Потом мы занялись домом. Сняли все зеркала, вынесли в сад и разбили, бросая о камни, пока стекло не превратилось в крошку. Она сама вырвала дверной звонок, оставив в стене рваную дыру, которую потом заклеила плотным картоном. Мы заколотили запасную дверь досками, я прибивал их, слыша в каждом ударе молотка что-то вроде клятвы. Окна завесили тяжёлыми тканями, изнутри укрепили ставнями. Снаружи наш дом стал похож на немой каменный куб, от которого невольно хотелось держаться подальше.
Мы ввели внутри строгий распорядок, почти монастырский. Вставали рано, молча пили чай на кухне, не зажигая лишних ламп. Я возился в саду, не выходя за пределы собственного забора. Она часами перебирала старые письма, вырывая из них имена и складывая в отдельную коробочку, которую потом тоже отнесла в подвал и сожгла. Имена прежних знакомых мы теперь произносили только шёпотом, как поминальные слова. Словно, называя кого-то вслух, мы могли снова подтянуть его к порогу.

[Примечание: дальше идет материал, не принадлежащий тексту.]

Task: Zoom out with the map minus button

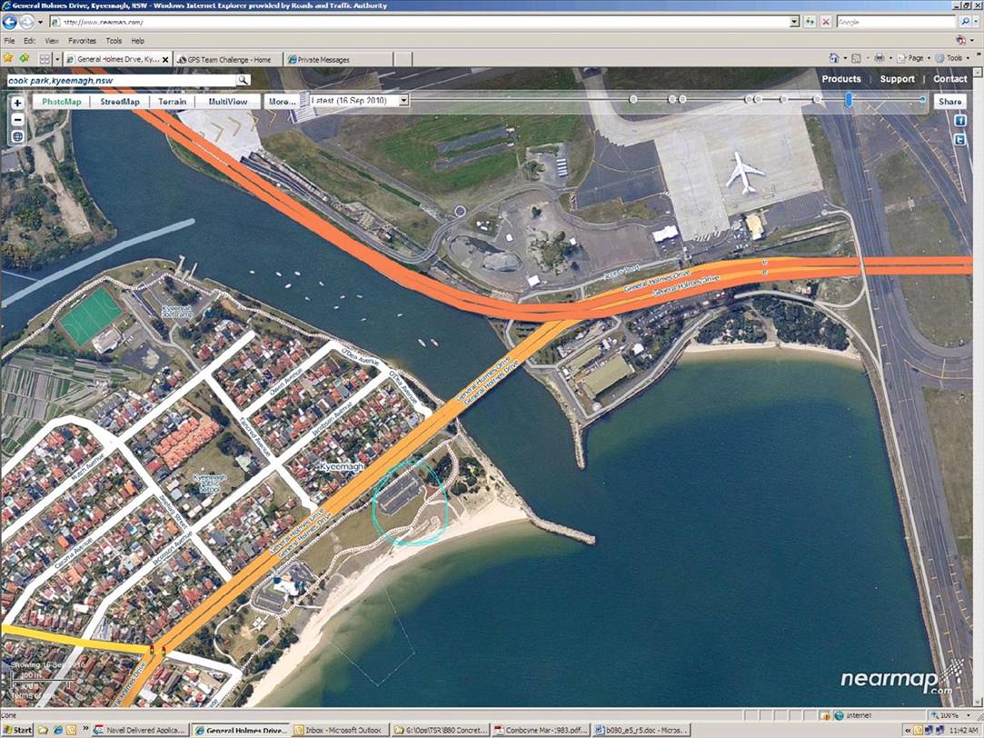Action: (x=17, y=119)
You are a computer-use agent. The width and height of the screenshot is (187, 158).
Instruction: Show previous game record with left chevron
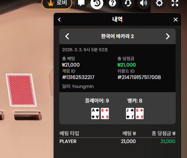67,36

Город за забором постепенно начал забывать о нас. Ко мне больше не приходили письма, на которые надо было отвечать. Никто не стучал в калитку, даже случайно забредшие прохожие словно обходили наш участок по дуге. Со временем городские власти проложили новую дорогу чуть дальше, и наш прежний уголок стал тупиковой улицей, по которой редко кто ездил. На карточной схеме города наша улочка превратилась почти в ошибку, тонкую линию, ведущую в никуда.
Иногда по ночам я просыпаюсь от странного ощущения: будто дом, лишённый пищи, медленно сжимается, втягивает внутрь своё голодное эхо. Скрипят доски, шепчут стены, по крыше пробегают чужие шаги, хотя там никого нет. Я сижу в темноте и слушаю, как он дышит.

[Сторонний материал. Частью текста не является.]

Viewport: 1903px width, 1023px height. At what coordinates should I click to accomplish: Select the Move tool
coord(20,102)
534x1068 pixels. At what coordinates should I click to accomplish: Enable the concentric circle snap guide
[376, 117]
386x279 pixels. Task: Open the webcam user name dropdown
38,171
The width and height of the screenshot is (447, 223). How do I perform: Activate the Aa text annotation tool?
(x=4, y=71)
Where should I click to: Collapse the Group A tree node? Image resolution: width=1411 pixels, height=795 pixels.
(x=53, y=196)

В один из таких вечеров я позволил себе слабость. Подошёл к окну, к тому единственному, которое мы оставили без шторы — маленькая щёлка, как глаз бойницы. Отодвинул ткань буквально на толщину ладони и выглянул наружу.

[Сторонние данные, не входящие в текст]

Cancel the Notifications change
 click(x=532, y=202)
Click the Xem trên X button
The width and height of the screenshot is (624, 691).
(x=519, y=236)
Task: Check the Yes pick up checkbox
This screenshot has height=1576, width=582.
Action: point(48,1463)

Улица была пуста, фонарь напротив дрожал тусклым жёлтым кругом. Вдруг в его свете появился силуэт — человек в тёмном пальто, с сумкой через плечо. Он шёл быстрым шагом, потом вдруг замедлил, остановился у наших ворот. Я увидел, как он повернул голову в сторону калитки, как будто что-то звало его войти.
Я затаил дыхание. Дом тоже, казалось, прислушался, потянулся невидимой струной. Секунды тянулись вязко. Человек стоял, не решаясь.
Потом он дрогнул, словно очнувшись, резко отвёл взгляд и, не оглядываясь, пошёл дальше, почти бегом, пока схлынувшая тень не растворилась в ночи.
Я стоял у окна ещё долго, чувствуя, как внутри медленно расправляется тугая пружина. Это была крошечная победа — не над домом, нет, над тем, что в нас самих готово в любую минуту открыть дверь. Мы приняли своё изгнание добровольно, но каждый день нам приходится соглашаться с ним заново.
Наше одиночество стало стеной, о которую не разбиваются чужие жизни. За этой стеной мы сами — как часовые, которые не имеют права покинуть свой пост.
И в этом странном, суровом утешении я живу теперь изо дня в день, считая не даты, а вздохи, и зная: пока калитка остаётся закрытой, мир по ту сторону забора хоть чуть-чуть, но целее.